EXERCISE: The expected output is a copy of every line in the records with the string "each".

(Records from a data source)
BEGIN
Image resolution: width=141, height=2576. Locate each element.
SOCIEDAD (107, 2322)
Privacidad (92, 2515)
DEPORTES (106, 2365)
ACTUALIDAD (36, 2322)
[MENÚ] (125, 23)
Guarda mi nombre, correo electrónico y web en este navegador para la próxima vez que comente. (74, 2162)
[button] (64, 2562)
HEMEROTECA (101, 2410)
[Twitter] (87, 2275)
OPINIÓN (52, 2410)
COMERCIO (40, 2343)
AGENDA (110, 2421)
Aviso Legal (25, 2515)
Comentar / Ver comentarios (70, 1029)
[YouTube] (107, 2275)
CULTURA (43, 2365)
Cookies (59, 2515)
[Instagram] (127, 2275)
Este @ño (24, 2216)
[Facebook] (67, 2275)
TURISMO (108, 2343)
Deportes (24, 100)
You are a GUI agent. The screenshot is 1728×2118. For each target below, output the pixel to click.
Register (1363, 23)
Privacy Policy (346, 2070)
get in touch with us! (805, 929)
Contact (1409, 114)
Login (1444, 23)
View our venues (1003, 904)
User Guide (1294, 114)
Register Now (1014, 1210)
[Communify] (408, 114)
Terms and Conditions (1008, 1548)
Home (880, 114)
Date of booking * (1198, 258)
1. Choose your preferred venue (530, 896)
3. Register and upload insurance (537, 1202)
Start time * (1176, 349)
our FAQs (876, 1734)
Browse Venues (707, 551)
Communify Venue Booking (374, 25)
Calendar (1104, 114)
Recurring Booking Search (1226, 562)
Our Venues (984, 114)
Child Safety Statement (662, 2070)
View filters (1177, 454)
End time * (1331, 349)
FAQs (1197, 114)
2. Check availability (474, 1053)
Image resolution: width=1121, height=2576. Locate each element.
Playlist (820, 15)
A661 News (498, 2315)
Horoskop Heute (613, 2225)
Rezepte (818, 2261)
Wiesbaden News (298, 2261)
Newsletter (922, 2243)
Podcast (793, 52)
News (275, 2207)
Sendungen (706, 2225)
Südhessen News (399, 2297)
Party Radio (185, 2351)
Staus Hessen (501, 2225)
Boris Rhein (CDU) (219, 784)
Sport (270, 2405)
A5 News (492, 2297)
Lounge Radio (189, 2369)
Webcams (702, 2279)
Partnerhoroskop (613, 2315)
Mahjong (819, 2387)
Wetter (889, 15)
END
SOLUTION:
Image resolution: width=141, height=2576. Locate each element.
You are a GUI agent. The screenshot is 1728×2118. For each target below, output the pixel to click.
Image resolution: width=1121, height=2576. Locate each element.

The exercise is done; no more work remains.